In benchmark tests, ScaleS provided a strong balance between optical transparency and retention of fluorescent signals. The researchers report that cellular ultrastructure after ScaleS treatment remains exceptionally well preserved for electron microscopy, enabling correlated multi-scale imaging of the same sample.
To extend the technique’s versatility, the team developed complementary variants: AbScale for improved immunolabeling and ChemScale for compatibility with small fluorescent compounds. By combining ScaleS with these variants the group produced multi-color, high-resolution 3D reconstructions of amyloid beta plaques, neurons, and microglia in older transgenic mice from a genetic Alzheimer’s model developed at RIKEN.
Applying ScaleS to human and mouse tissue revealed new insights into diffuse plaques—lesions often observed in postmortem Alzheimer’s brains that can be difficult to interpret in 2D sections. Three-dimensional visualization showed that diffuse plaques are not isolated deposits but are frequently associated with microglia, the brain’s mobile immune cells that survey and protect neurons.
ScaleS also clarified the temporal relationship between plaque growth and microglial activation. Detailed 3D reconstructions showed that active microglial association is common in early plaque development but becomes less apparent at later disease stages when plaques have accumulated and matured. These dynamic relationships are difficult to appreciate using traditional 2D histology but emerge clearly with volumetric imaging.

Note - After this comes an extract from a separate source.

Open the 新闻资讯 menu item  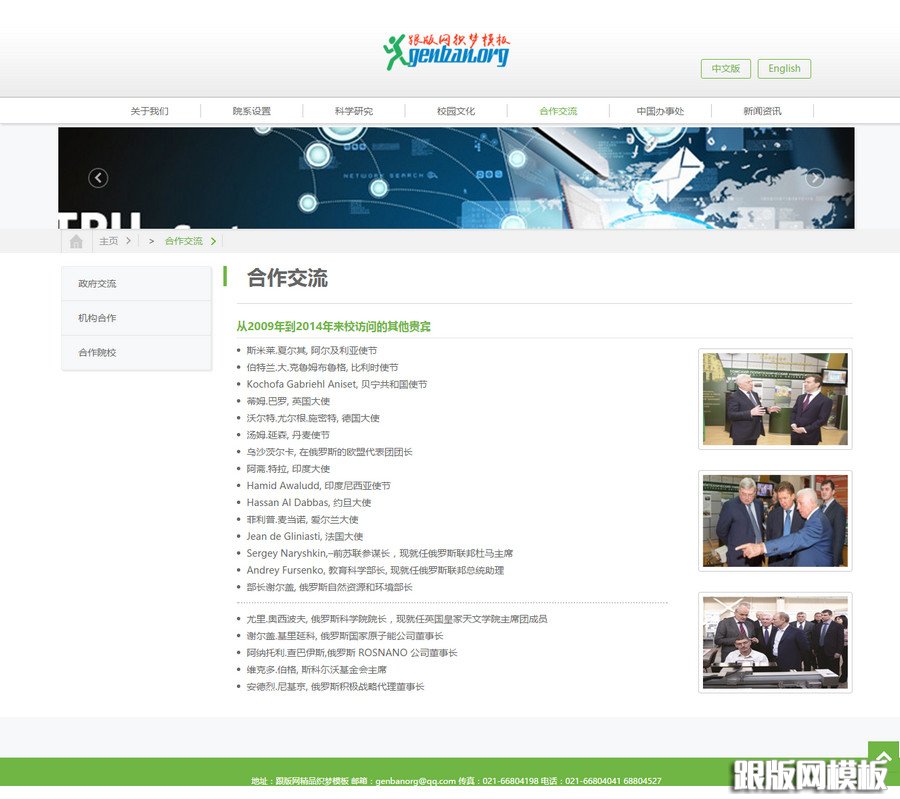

“Clearing tissue with ScaleS and following up with 3D microscopy offers distinct advantages over 2D stereology and standard immunohistochemistry,” states Miyawaki. “The method is applicable not only to studying plaques in Alzheimer’s disease, but also to mapping normal neural circuits and identifying structural alterations in other neurological disorders.”
Source: Adam Phillips – RIKEN
Image credit: RIKEN
Original research: Article titled “ScaleS: an optical clearing palette for biological imaging,” published in Nature Neuroscience by Hiroshi Hama, Hiroyuki Hioki, Kana Namiki, Tetsushi Hoshida, Hiroshi Kurokawa, Fumiyoshi Ishidate, Takeshi Kaneko, Takumi Akagi, Takashi Saito, Takaomi Saido and Atsushi Miyawaki. Published online September 14, 2015. doi:10.1038/nn.4107
Abstract
ScaleS: an optical clearing palette for biological imaging
Optical clearing reduces light scattering to permit deep imaging of intact biological specimens, yet multi-scale high-resolution studies require preservation of tissue architecture for accurate signal reconstruction. Many clearing reagents contain chemicals that can compromise structural integrity or fluorescent signal stability, limiting reproducibility. ScaleS is a sorbitol-based clearing palette designed to stabilize tissue for immunochemical labeling and three-dimensional signal rendering. The method enables optical reconstruction of aged and diseased brain tissue in Alzheimer’s models, allowing mapping of 3D networks of amyloid plaques, neurons and microglia and enabling correlated fluorescence and electron microscopy of single plaques. Analysis of human Alzheimer’s tissue using reversible optical sectioning revealed plaque morphology along the z axis, and comparative benchmarking showed superior preservation of fluorescence and structure with ScaleS relative to contemporary agents. These results indicate that ScaleS is a simple, reproducible method for accurate visualization of biological tissue across scales.